The aim of the present study was to evaluate AI patient’s the cortisol-secretion, both baseline and annually, over a five-year follow-up, focusing on the metabolic disorders and the blood pressure profile, assessed both clinically and through 24-h blood pressure monitoring.

2. Materials and Methods

In this retrospective study, after initial AI diagnosis, 132 patients (56 men and 76 women; the mean age of the participants was 61.7 ± 10.8 years) were enrolled and followed at the Departmental Unit of Arterial Hypertension of Policlinico Umberto I Hospital of Rome between 1 January 2016 and 31 December 2023.

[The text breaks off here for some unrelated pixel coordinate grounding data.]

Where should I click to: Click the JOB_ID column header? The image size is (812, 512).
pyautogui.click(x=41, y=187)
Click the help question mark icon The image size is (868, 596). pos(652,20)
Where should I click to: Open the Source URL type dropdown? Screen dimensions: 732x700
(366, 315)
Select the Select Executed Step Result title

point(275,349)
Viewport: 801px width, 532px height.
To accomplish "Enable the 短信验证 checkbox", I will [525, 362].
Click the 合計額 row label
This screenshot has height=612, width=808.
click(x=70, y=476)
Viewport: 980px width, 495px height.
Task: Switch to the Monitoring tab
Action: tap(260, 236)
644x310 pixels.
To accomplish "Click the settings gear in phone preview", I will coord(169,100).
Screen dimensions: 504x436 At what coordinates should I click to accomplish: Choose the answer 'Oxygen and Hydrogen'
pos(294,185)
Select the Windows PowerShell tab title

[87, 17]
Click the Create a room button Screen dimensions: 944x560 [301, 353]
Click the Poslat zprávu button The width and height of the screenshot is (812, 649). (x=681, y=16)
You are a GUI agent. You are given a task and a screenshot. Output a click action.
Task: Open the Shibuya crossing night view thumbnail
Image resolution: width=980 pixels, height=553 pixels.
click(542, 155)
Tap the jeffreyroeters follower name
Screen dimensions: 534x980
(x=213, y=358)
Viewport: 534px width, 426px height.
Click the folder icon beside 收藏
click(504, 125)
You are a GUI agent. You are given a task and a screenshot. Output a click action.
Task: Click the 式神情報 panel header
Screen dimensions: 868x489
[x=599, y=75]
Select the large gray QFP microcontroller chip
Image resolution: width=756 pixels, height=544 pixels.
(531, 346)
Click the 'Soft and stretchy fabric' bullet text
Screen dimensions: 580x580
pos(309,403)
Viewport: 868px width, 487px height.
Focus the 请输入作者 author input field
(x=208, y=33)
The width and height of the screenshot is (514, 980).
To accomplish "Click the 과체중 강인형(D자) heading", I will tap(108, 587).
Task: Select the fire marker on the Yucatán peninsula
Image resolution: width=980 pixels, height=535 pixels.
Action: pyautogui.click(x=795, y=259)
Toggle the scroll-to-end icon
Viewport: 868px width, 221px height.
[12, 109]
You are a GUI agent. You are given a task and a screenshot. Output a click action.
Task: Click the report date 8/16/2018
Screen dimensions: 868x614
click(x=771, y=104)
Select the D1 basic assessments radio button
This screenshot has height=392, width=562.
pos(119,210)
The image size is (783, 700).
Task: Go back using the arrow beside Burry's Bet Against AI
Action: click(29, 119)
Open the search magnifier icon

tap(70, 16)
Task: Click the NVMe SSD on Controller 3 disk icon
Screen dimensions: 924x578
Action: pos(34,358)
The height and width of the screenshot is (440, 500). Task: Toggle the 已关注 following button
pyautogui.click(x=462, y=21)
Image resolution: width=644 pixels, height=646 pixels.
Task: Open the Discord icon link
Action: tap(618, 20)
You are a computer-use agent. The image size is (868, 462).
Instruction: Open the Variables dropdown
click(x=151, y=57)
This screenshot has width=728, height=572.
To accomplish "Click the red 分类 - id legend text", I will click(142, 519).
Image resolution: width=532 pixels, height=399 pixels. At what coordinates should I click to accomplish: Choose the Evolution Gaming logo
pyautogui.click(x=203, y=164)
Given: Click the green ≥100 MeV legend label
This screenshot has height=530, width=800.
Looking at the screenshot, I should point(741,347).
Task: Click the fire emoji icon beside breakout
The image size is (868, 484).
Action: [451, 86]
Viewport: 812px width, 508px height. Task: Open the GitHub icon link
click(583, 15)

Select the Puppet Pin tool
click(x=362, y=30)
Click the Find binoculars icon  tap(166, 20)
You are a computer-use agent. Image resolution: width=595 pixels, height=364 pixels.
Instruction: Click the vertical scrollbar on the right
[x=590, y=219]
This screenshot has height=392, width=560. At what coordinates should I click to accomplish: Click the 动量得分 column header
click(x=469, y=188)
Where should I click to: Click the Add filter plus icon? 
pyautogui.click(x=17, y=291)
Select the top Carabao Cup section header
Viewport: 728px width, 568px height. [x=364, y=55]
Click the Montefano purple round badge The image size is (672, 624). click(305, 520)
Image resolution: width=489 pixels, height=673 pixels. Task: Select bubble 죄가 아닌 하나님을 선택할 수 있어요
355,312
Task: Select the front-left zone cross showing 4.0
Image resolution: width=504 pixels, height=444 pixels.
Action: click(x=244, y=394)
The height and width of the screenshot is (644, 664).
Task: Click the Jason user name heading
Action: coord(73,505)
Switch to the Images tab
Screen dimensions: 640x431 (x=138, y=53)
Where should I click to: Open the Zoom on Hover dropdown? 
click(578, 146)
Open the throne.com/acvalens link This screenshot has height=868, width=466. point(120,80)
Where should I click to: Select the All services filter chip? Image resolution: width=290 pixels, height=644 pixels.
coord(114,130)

Demographic, anthropometric, hemodynamic data, peripheral blood, and urine samples were collected in all patients to obtain biochemical parameters, blood glucose, lipid profile, and hormonal data. Blood pressure was clinically assessed by measuring pressure in a comfortable environment 3 times every 5 min between measurements. Moreover, a 24-h ambulatory blood pressure monitoring (ABPM) was performed in all subjects using the oscillometric technique, which involves a portable, lightweight, non-invasive monitor with a self-insufflating cuff (Spacelabs Medical, 90207, Issaquah, WA, USA). The recorded parameters with ABPM include average 24-h, daytime and nighttime systolic blood pressure (SBP), diastolic blood pressure (DBP), and mean heart rate (HR). Patients were classified as “dipper” (“dipping pattern”) if their nighttime SBP and DBP decreased by more than 10% and less than 20%. Ambulatory hypertension was defined as 24-h BP more than 130/80 mmHg.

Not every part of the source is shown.